*** Opening of INPUT MATERIAL ***

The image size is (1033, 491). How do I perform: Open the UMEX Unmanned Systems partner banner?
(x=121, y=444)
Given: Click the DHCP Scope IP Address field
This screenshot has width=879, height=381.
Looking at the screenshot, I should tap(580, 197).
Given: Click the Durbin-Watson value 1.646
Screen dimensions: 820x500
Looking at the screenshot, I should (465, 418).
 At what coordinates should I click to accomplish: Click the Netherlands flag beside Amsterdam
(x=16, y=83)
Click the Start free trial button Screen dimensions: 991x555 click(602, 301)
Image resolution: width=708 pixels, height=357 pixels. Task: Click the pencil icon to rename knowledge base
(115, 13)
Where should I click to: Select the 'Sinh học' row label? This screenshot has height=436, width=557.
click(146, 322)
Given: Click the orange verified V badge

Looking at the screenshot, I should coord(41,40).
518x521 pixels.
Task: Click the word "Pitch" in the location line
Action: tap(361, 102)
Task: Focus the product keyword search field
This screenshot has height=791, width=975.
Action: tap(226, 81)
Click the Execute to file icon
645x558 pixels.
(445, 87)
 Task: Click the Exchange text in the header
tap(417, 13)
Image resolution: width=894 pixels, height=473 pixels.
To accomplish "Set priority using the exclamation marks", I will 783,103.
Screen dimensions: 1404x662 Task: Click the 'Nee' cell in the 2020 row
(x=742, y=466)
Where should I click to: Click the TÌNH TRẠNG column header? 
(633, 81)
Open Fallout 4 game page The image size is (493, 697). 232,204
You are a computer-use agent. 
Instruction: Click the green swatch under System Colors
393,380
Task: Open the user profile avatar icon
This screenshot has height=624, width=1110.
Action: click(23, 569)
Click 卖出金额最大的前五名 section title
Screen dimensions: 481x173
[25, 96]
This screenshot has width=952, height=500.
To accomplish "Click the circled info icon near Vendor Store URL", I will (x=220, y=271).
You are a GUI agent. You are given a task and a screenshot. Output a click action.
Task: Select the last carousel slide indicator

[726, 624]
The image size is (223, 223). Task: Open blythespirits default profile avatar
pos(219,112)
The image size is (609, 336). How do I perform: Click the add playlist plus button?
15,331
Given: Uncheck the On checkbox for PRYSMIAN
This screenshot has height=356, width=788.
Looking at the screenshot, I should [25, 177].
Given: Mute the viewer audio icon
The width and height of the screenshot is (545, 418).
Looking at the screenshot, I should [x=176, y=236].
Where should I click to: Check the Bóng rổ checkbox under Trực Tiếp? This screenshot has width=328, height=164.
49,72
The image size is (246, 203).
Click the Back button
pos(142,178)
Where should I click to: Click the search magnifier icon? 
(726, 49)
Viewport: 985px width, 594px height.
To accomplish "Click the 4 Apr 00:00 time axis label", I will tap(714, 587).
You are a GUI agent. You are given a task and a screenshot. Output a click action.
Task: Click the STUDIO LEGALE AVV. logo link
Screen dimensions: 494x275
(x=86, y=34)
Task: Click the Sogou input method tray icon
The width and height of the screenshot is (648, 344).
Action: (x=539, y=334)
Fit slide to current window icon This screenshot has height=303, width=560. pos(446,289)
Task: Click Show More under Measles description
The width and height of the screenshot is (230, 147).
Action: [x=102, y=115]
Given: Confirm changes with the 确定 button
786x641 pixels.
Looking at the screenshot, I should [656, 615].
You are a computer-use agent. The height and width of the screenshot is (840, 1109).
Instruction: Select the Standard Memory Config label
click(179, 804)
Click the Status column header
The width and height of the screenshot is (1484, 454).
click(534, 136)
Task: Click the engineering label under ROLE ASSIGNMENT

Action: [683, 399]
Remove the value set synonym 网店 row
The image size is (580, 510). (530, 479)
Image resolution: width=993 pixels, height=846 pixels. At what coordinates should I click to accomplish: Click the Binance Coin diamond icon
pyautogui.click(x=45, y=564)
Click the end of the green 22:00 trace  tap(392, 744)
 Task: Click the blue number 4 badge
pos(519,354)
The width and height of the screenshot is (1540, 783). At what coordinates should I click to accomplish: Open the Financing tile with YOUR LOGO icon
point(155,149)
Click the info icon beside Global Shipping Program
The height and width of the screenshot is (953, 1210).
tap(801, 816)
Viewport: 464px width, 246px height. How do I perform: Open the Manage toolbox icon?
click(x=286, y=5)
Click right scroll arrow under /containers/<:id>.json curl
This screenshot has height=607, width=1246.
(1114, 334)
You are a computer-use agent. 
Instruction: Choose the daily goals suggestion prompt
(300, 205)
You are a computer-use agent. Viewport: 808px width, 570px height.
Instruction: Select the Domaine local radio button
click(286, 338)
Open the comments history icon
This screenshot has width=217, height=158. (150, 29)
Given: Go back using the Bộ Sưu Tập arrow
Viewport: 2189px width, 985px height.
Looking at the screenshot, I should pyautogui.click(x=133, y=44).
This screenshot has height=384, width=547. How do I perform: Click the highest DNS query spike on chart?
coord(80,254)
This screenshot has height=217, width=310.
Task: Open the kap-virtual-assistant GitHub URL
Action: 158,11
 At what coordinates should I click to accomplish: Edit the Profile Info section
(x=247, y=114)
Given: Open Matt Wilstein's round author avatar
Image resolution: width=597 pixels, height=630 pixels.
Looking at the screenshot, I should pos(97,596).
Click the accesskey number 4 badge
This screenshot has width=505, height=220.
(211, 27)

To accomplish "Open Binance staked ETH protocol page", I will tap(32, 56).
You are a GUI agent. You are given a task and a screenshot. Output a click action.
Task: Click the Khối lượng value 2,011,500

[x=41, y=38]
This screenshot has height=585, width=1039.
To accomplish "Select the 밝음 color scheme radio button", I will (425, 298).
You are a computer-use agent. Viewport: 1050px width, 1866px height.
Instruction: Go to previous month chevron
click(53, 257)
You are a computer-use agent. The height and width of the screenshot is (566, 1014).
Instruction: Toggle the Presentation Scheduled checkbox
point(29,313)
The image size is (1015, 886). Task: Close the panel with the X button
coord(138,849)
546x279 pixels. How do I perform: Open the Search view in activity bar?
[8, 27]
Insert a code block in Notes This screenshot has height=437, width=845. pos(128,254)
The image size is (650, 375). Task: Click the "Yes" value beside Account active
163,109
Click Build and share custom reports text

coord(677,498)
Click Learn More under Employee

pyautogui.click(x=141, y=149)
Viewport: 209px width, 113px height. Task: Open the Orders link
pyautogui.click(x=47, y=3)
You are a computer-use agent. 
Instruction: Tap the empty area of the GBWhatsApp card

*** Close of INPUT MATERIAL ***

> _THE TASK_
Give the data again, exactly as it stands.

> _ANSWER SPACE_
The image size is (1033, 491). How do I perform: Open the UMEX Unmanned Systems partner banner?
(x=121, y=444)
Given: Click the DHCP Scope IP Address field
This screenshot has width=879, height=381.
Looking at the screenshot, I should tap(580, 197).
Given: Click the Durbin-Watson value 1.646
Screen dimensions: 820x500
Looking at the screenshot, I should (465, 418).
 At what coordinates should I click to accomplish: Click the Netherlands flag beside Amsterdam
(x=16, y=83)
Click the Start free trial button Screen dimensions: 991x555 click(602, 301)
Image resolution: width=708 pixels, height=357 pixels. Task: Click the pencil icon to rename knowledge base
(115, 13)
Where should I click to: Select the 'Sinh học' row label? This screenshot has height=436, width=557.
click(146, 322)
Given: Click the orange verified V badge

Looking at the screenshot, I should coord(41,40).
518x521 pixels.
Task: Click the word "Pitch" in the location line
Action: tap(361, 102)
Task: Focus the product keyword search field
This screenshot has height=791, width=975.
Action: tap(226, 81)
Click the Execute to file icon
645x558 pixels.
(445, 87)
 Task: Click the Exchange text in the header
tap(417, 13)
Image resolution: width=894 pixels, height=473 pixels.
To accomplish "Set priority using the exclamation marks", I will 783,103.
Screen dimensions: 1404x662 Task: Click the 'Nee' cell in the 2020 row
(x=742, y=466)
Where should I click to: Click the TÌNH TRẠNG column header? 
(633, 81)
Open Fallout 4 game page The image size is (493, 697). 232,204
You are a computer-use agent. 
Instruction: Click the green swatch under System Colors
393,380
Task: Open the user profile avatar icon
This screenshot has height=624, width=1110.
Action: click(23, 569)
Click 卖出金额最大的前五名 section title
Screen dimensions: 481x173
[25, 96]
This screenshot has width=952, height=500.
To accomplish "Click the circled info icon near Vendor Store URL", I will (x=220, y=271).
You are a GUI agent. You are given a task and a screenshot. Output a click action.
Task: Select the last carousel slide indicator

[726, 624]
The image size is (223, 223). Task: Open blythespirits default profile avatar
pos(219,112)
The image size is (609, 336). How do I perform: Click the add playlist plus button?
15,331
Given: Uncheck the On checkbox for PRYSMIAN
This screenshot has height=356, width=788.
Looking at the screenshot, I should [25, 177].
Given: Mute the viewer audio icon
The width and height of the screenshot is (545, 418).
Looking at the screenshot, I should [x=176, y=236].
Where should I click to: Check the Bóng rổ checkbox under Trực Tiếp? This screenshot has width=328, height=164.
49,72
The image size is (246, 203).
Click the Back button
pos(142,178)
Where should I click to: Click the search magnifier icon? 
(726, 49)
Viewport: 985px width, 594px height.
To accomplish "Click the 4 Apr 00:00 time axis label", I will tap(714, 587).
You are a GUI agent. You are given a task and a screenshot. Output a click action.
Task: Click the STUDIO LEGALE AVV. logo link
Screen dimensions: 494x275
(x=86, y=34)
Task: Click the Sogou input method tray icon
The width and height of the screenshot is (648, 344).
Action: (x=539, y=334)
Fit slide to current window icon This screenshot has height=303, width=560. pos(446,289)
Task: Click Show More under Measles description
The width and height of the screenshot is (230, 147).
Action: [x=102, y=115]
Given: Confirm changes with the 确定 button
786x641 pixels.
Looking at the screenshot, I should [656, 615].
You are a computer-use agent. The height and width of the screenshot is (840, 1109).
Instruction: Select the Standard Memory Config label
click(179, 804)
Click the Status column header
The width and height of the screenshot is (1484, 454).
click(534, 136)
Task: Click the engineering label under ROLE ASSIGNMENT

Action: [683, 399]
Remove the value set synonym 网店 row
The image size is (580, 510). (530, 479)
Image resolution: width=993 pixels, height=846 pixels. At what coordinates should I click to accomplish: Click the Binance Coin diamond icon
pyautogui.click(x=45, y=564)
Click the end of the green 22:00 trace  tap(392, 744)
 Task: Click the blue number 4 badge
pos(519,354)
The width and height of the screenshot is (1540, 783). At what coordinates should I click to accomplish: Open the Financing tile with YOUR LOGO icon
point(155,149)
Click the info icon beside Global Shipping Program
The height and width of the screenshot is (953, 1210).
tap(801, 816)
Viewport: 464px width, 246px height. How do I perform: Open the Manage toolbox icon?
click(x=286, y=5)
Click right scroll arrow under /containers/<:id>.json curl
This screenshot has height=607, width=1246.
(1114, 334)
You are a computer-use agent. 
Instruction: Choose the daily goals suggestion prompt
(300, 205)
You are a computer-use agent. Viewport: 808px width, 570px height.
Instruction: Select the Domaine local radio button
click(286, 338)
Open the comments history icon
This screenshot has width=217, height=158. (150, 29)
Given: Go back using the Bộ Sưu Tập arrow
Viewport: 2189px width, 985px height.
Looking at the screenshot, I should pyautogui.click(x=133, y=44).
This screenshot has height=384, width=547. How do I perform: Click the highest DNS query spike on chart?
coord(80,254)
This screenshot has height=217, width=310.
Task: Open the kap-virtual-assistant GitHub URL
Action: 158,11
 At what coordinates should I click to accomplish: Edit the Profile Info section
(x=247, y=114)
Given: Open Matt Wilstein's round author avatar
Image resolution: width=597 pixels, height=630 pixels.
Looking at the screenshot, I should pos(97,596).
Click the accesskey number 4 badge
This screenshot has width=505, height=220.
(211, 27)

To accomplish "Open Binance staked ETH protocol page", I will tap(32, 56).
You are a GUI agent. You are given a task and a screenshot. Output a click action.
Task: Click the Khối lượng value 2,011,500

[x=41, y=38]
This screenshot has height=585, width=1039.
To accomplish "Select the 밝음 color scheme radio button", I will (425, 298).
You are a computer-use agent. Viewport: 1050px width, 1866px height.
Instruction: Go to previous month chevron
click(53, 257)
You are a computer-use agent. The height and width of the screenshot is (566, 1014).
Instruction: Toggle the Presentation Scheduled checkbox
point(29,313)
The image size is (1015, 886). Task: Close the panel with the X button
coord(138,849)
546x279 pixels. How do I perform: Open the Search view in activity bar?
[8, 27]
Insert a code block in Notes This screenshot has height=437, width=845. pos(128,254)
The image size is (650, 375). Task: Click the "Yes" value beside Account active
163,109
Click Build and share custom reports text

coord(677,498)
Click Learn More under Employee

pyautogui.click(x=141, y=149)
Viewport: 209px width, 113px height. Task: Open the Orders link
pyautogui.click(x=47, y=3)
You are a computer-use agent. 
Instruction: Tap the empty area of the GBWhatsApp card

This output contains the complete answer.